Моя безумная фантазия - Рэнни Карен. Страница 28
— Пожалуйста, отпустите меня, — произнесла она сдавленным голосом.
— Мне нравится держать вас.
— Это ни к чему.
Но, подчинившись, снова положила голову ему на плечо.
— Наше знакомство с самого начала было совершенно недопустимым, мадам. Это бесконечная вереница последовательных непоследовательностей, странных совпадений и загадочности.
— Вы не верите тому, чего не можете увидеть. Почему даже сквозь слезы она подсмеивается над ним?
— А вы всецело верите таким вещам?
Он поглядел на нее сверху вниз, тронутый не печалью в ее глазах, а слабой улыбкой, и отчего-то почувствовал стеснение в груди.
— Кого вы так горько оплакиваете?
Она перебирала пуговицы его пальто, спрятав лицо у него на груди.
— Своего дядю, — с грустью произнесла она.
— Для женщины, не имеющей родственников, вы потратили необыкновенно много времени, разыскивая их.
— А вы бы не стали, будь вы один в целом свете?
Она вздернула подбородок. Ему захотелось прихватить его зубами.
— Великий Боже, нет! Я устроил бы праздник, пел осанну и сочинял оды в честь своей счастливой судьбы.
Неужели он старается развеселить ее? Не лучше ли потребовать от нее правдивого ответа? Ты нерешителен, Арчер? Почему? Боишься ответов, которые получишь на свои вопросы?
Нет смысла отдавать отчет в своих действиях, объяснять свои поступки. Сейчас он не хочет об этом думать. Еще одна непоследовательность. Лучше бы не замечать этой странной и новой для него привлекательности. Посадить ее под стеклянный колпак, наблюдать за ростом или опечалиться по поводу гибели. Надо остановить это чувство, пока оно не поглотило его душу, разум, сердце.

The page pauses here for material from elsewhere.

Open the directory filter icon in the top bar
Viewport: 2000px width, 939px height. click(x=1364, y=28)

— Значит, мы возвращаемся в Сандерхерст?
— А вы ожидали чего-то иного? Согласитесь, ваше заключение было не таким уж неприятным.
Прошло мгновение, не больше.
— Вы снова плачете, — упрекнул он.
— Ничего не могу с собой поделать.
— Я когда-нибудь говорил вам, что терпеть не могу женских слез?

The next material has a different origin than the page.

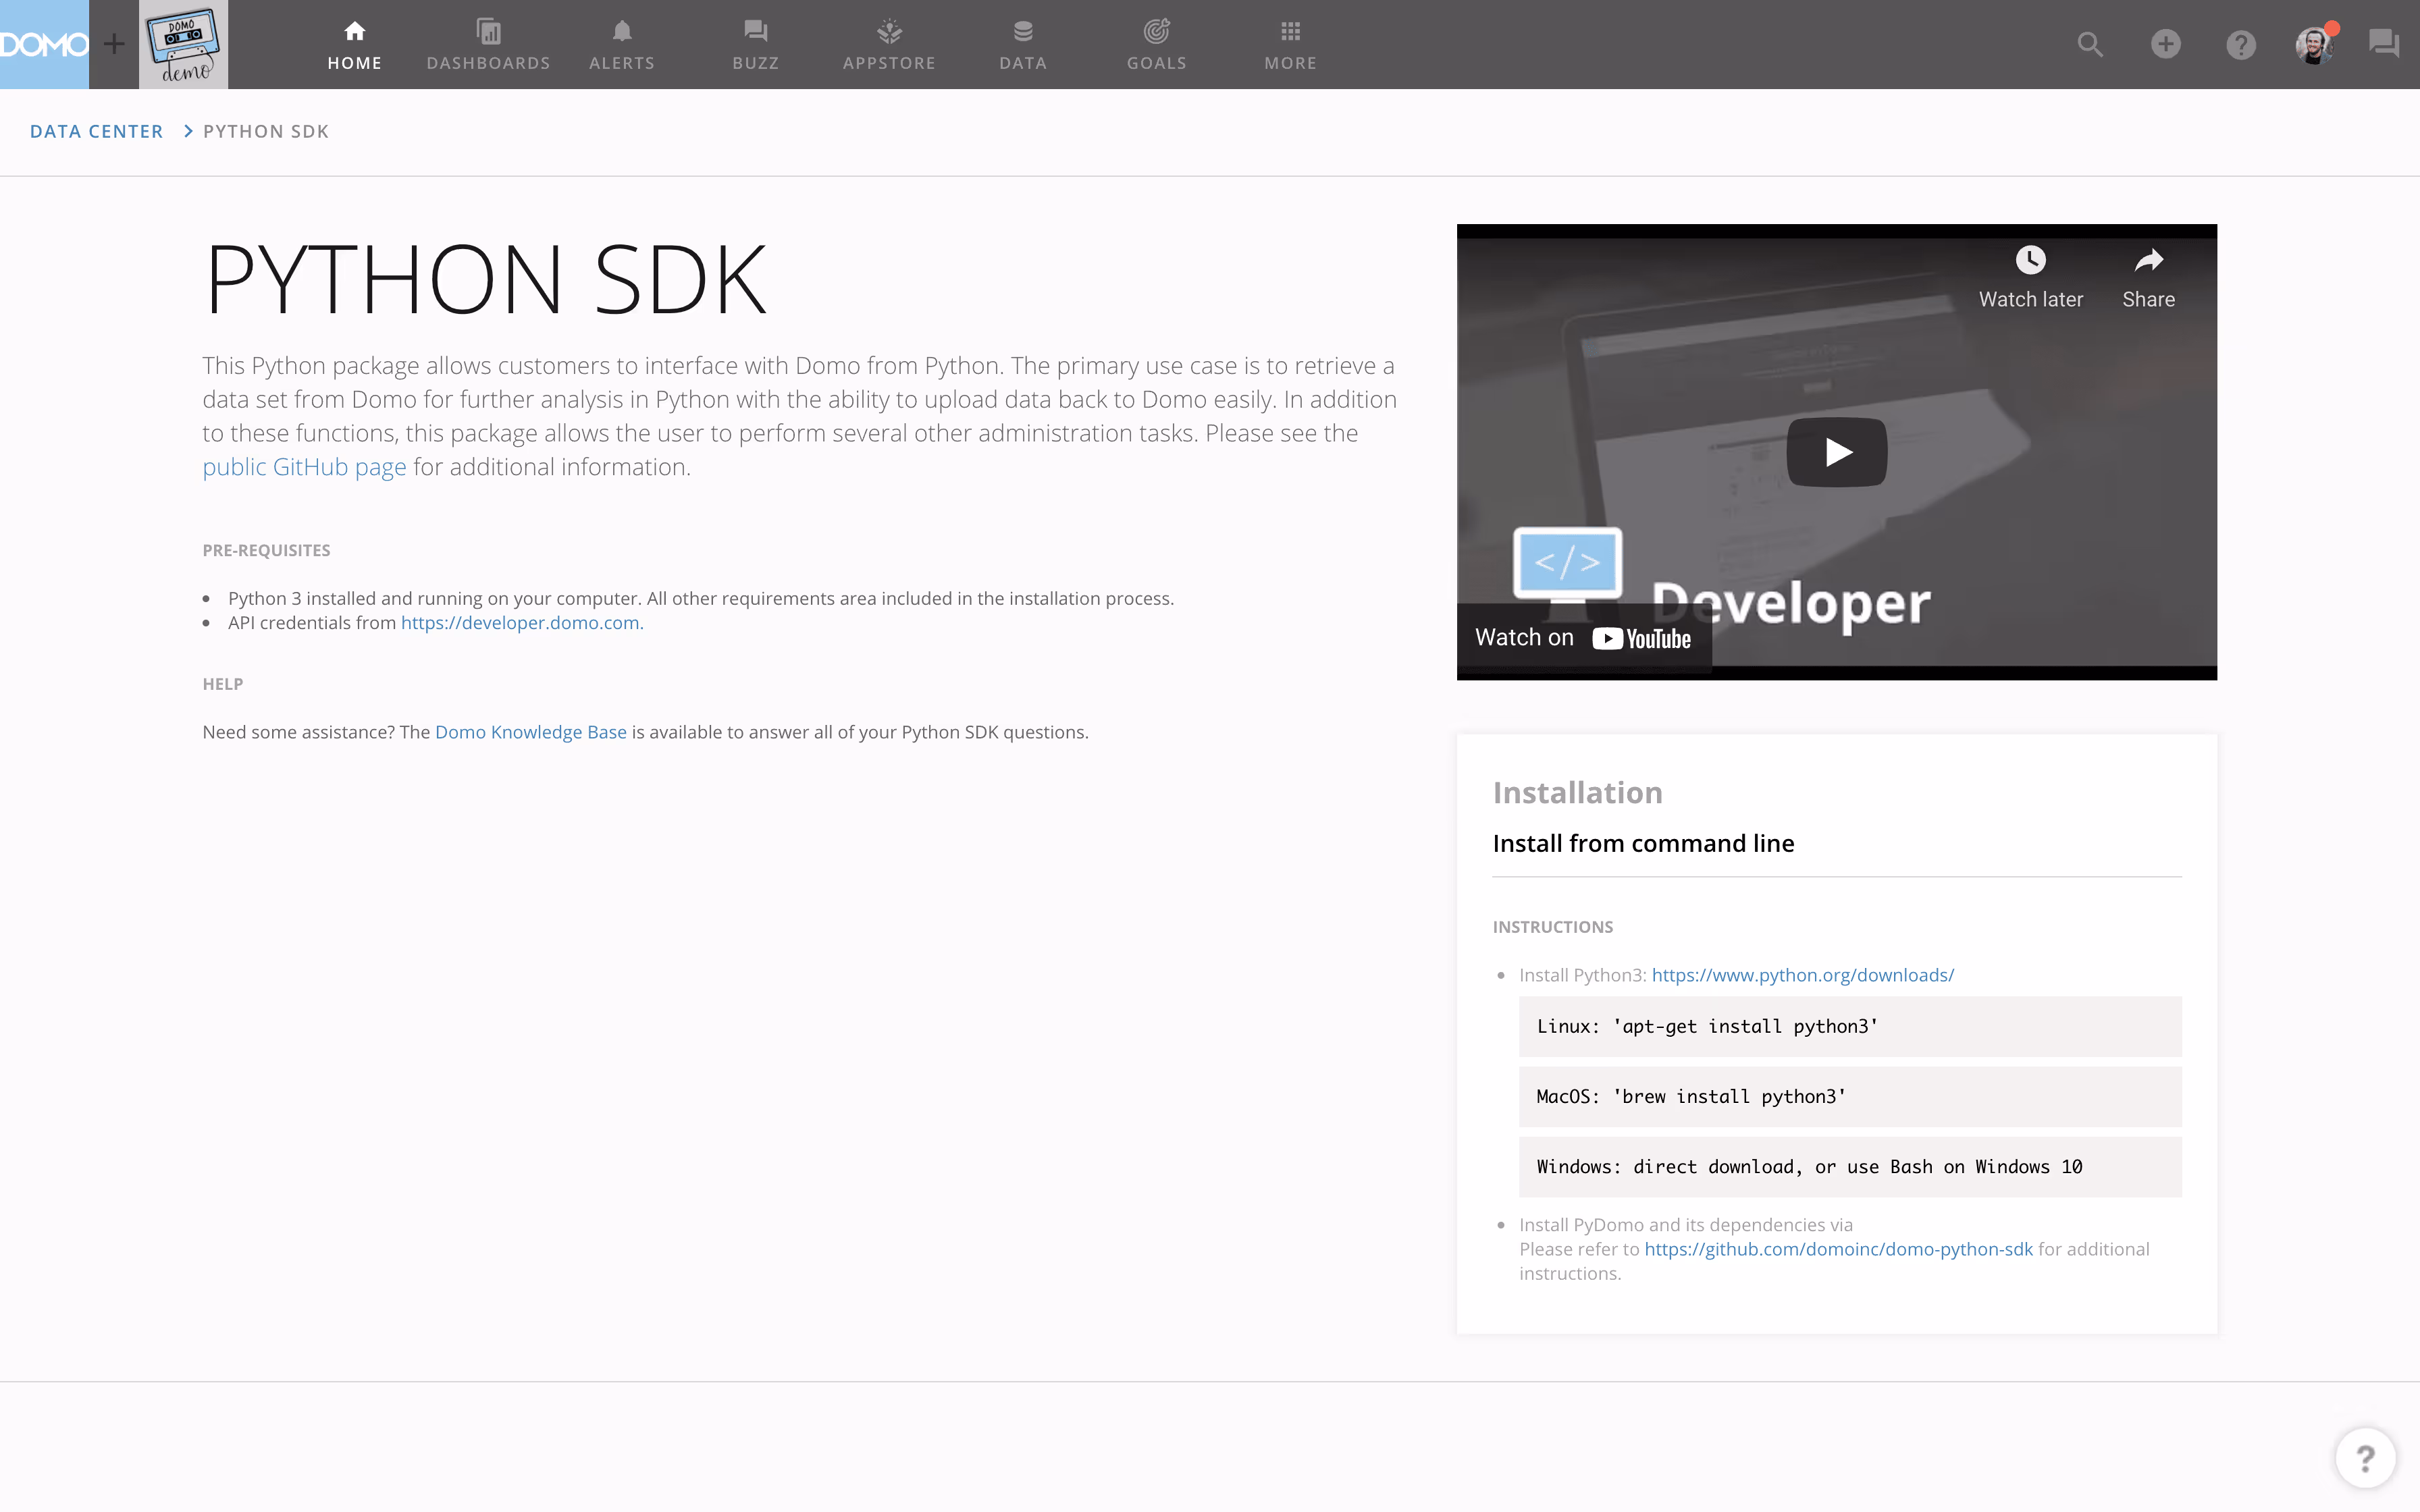2420x1512 pixels.
Task: Click the plus icon beside the Domo logo
Action: click(114, 44)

Голос Сент-Джона смягчился, потеплел. Он дал ей разрешение погоревать, позволил проливать слезы.
Он обнимал ее, желая защитить от всего, что могло покуситься на это горе.
Сколько он уже вот так держит ее? Он не знал. Да это и не важно. Когда по его груди текут слезы Мэри-Кейт, время не имеет значения. Занятное крещение!
— Я не верю, что вы были служанкой. Вы совершенно на нее не похожи.
Она опустила залитое слезами бледное лицо. Как она умудряется выглядеть такой милой после рыданий?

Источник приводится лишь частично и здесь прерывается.